Patricia Vallet, « L’écriture d’un Mémoire en formation. Entre commande institutionnelle et émergence d’une singularité », Éducation et socialisation [En ligne], 20 | 2006, mis en ligne le 01 février 2023, consulté le 01 septembre 2023. URL : http://journals.openedition.org/edso/19744
Pour préciser ce qui m’amène à travailler sur ce thème, je dois dire que je suis formatrice en service social, et qu’à ce titre j’accompagne fréquemment des étudiants dans l’élaboration d’un Mémoire de fin d’études.
La question centrale que je me pose en permanence est celle-ci : comment créer les conditions d’une écriture à la fois rigoureuse et impliquée ; autrement dit, à quelles conditions le travail d’écriture d’un Mémoire en formation initiale peut-il favoriser un processus de socialisation démocratique ?
Je présenterai dans cet article tout d’abord le cadre de référence dans lequel s’inscrit ce travail, puis les enjeux qui s’ouvrent pour celui qui se met à écrire, enfin je terminerai sur la fonction du formateur telle que je la conçois.

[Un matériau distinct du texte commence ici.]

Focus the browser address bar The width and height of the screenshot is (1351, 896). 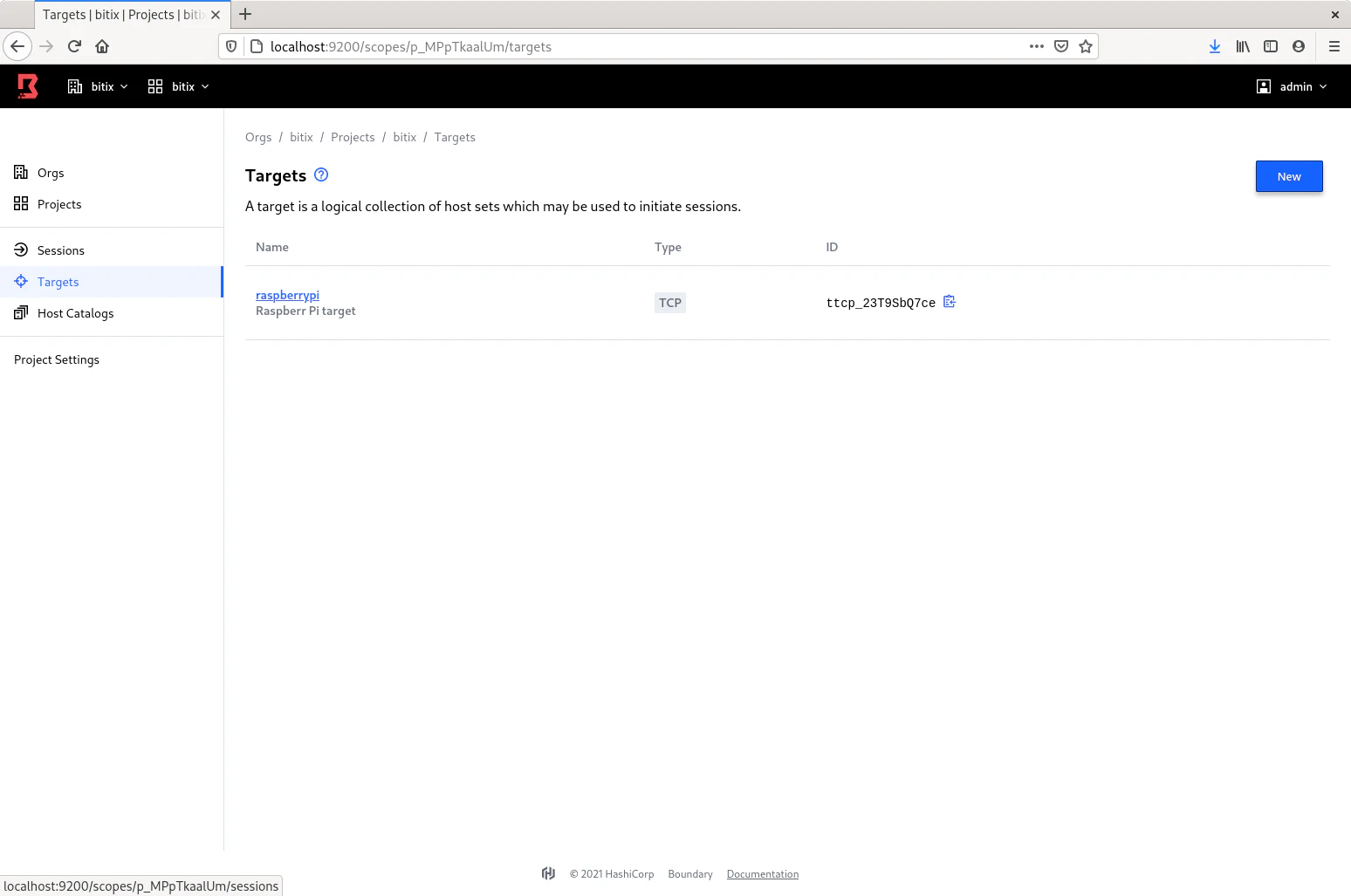[611, 46]
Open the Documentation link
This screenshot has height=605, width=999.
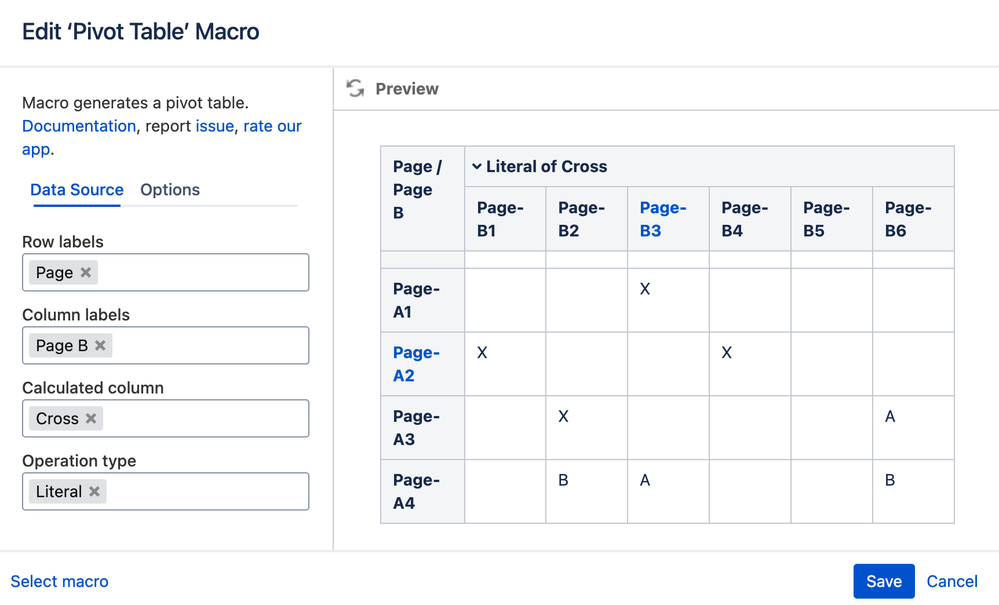point(79,126)
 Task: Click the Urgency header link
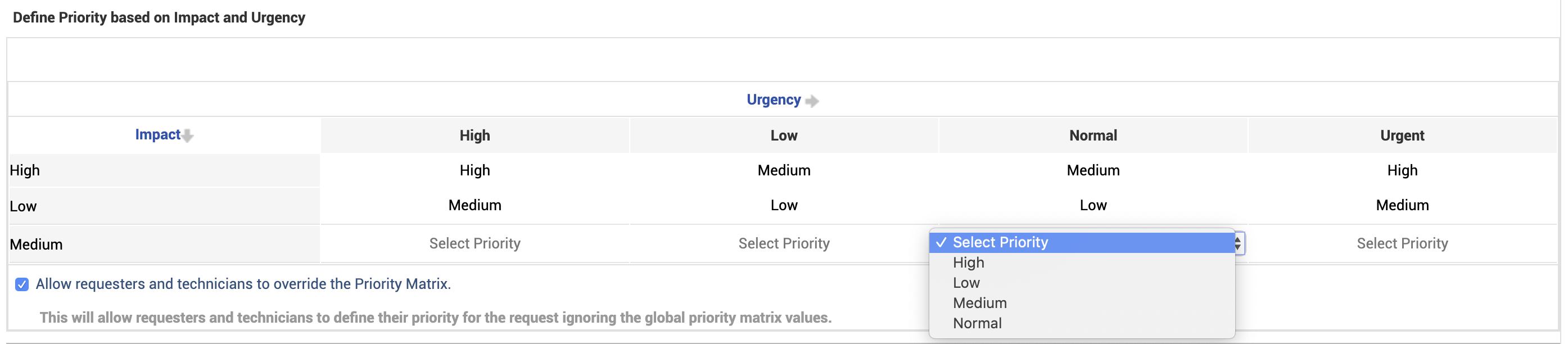tap(773, 100)
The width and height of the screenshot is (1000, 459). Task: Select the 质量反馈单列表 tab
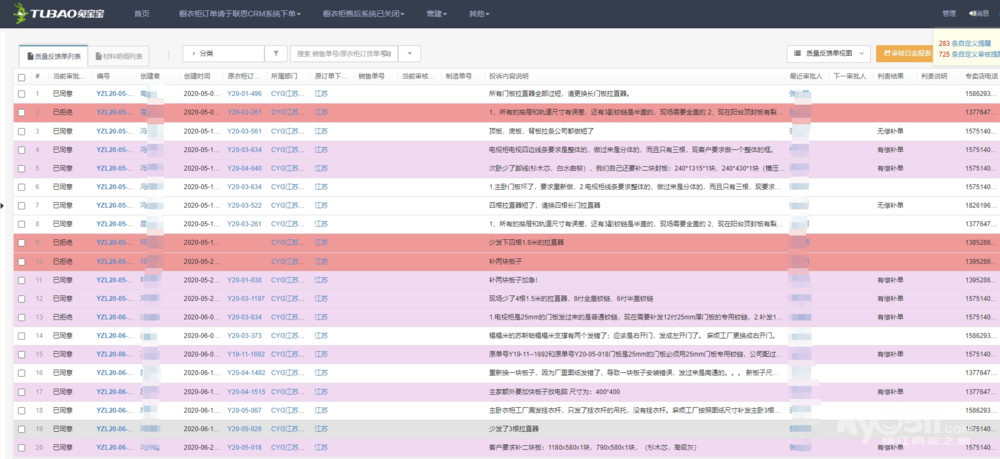(x=55, y=56)
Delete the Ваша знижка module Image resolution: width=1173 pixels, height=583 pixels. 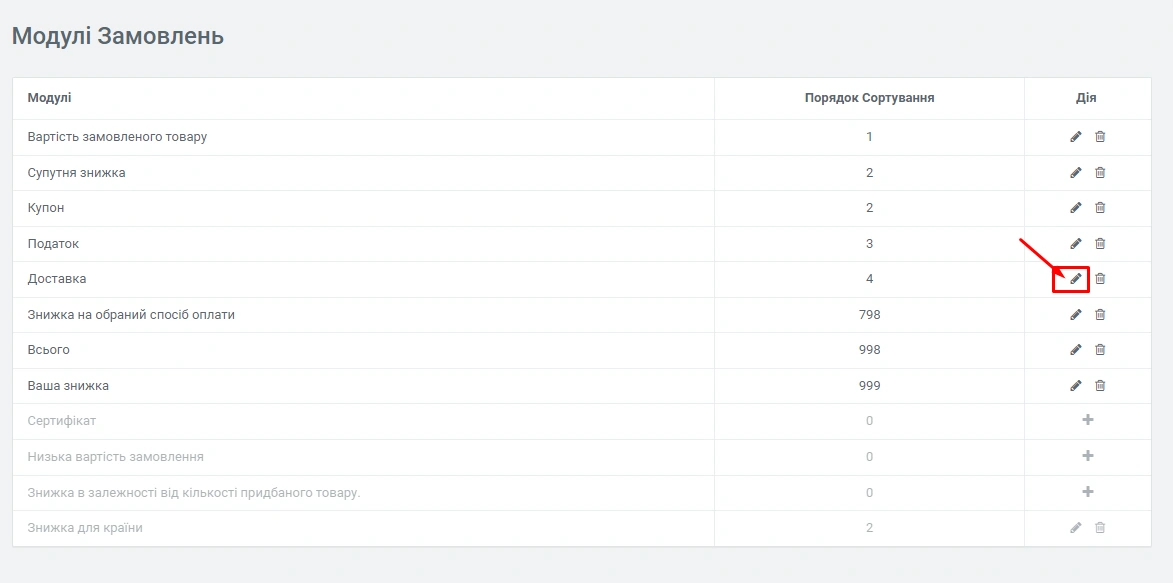[x=1100, y=386]
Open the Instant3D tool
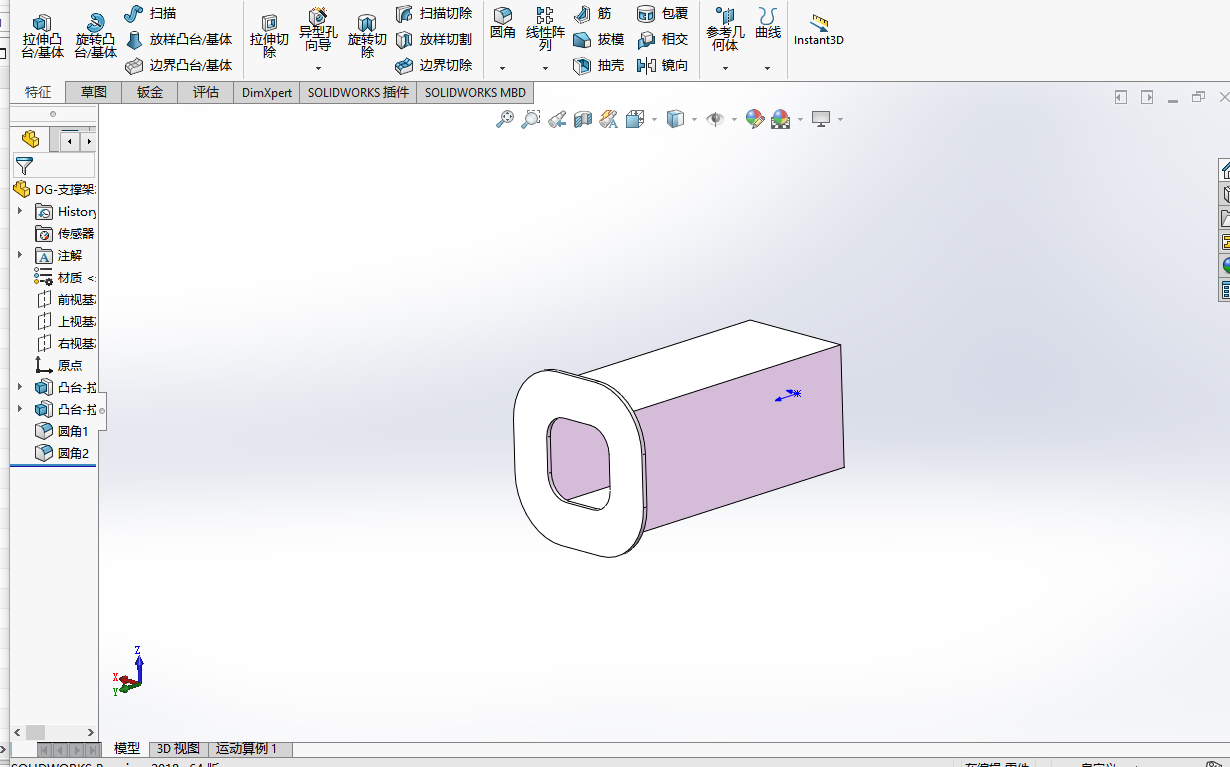 click(x=818, y=30)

Le contexte et la problématique
Tout commence par une commande institutionnelle : en effet, l’écriture du Mémoire vient clore un parcours de formation dans le cadre d’une Diplôme d’État ; le cadre réglementaire fixe un champ d’étude délimité, des normes quantitatives (nombre de pages, interligne, etc.) et qualitatives : du côté de la méthodologie de la recherche en sciences sociales : une problématique, une hypothèse, un terrain de vérification, etc.
Ces consignes sont accompagnées de normes plus implicites du côté de l’orthographe et des règles syntaxiques… ainsi que d’une grille d’évaluation qui servira de point d’appui à la notation du travail.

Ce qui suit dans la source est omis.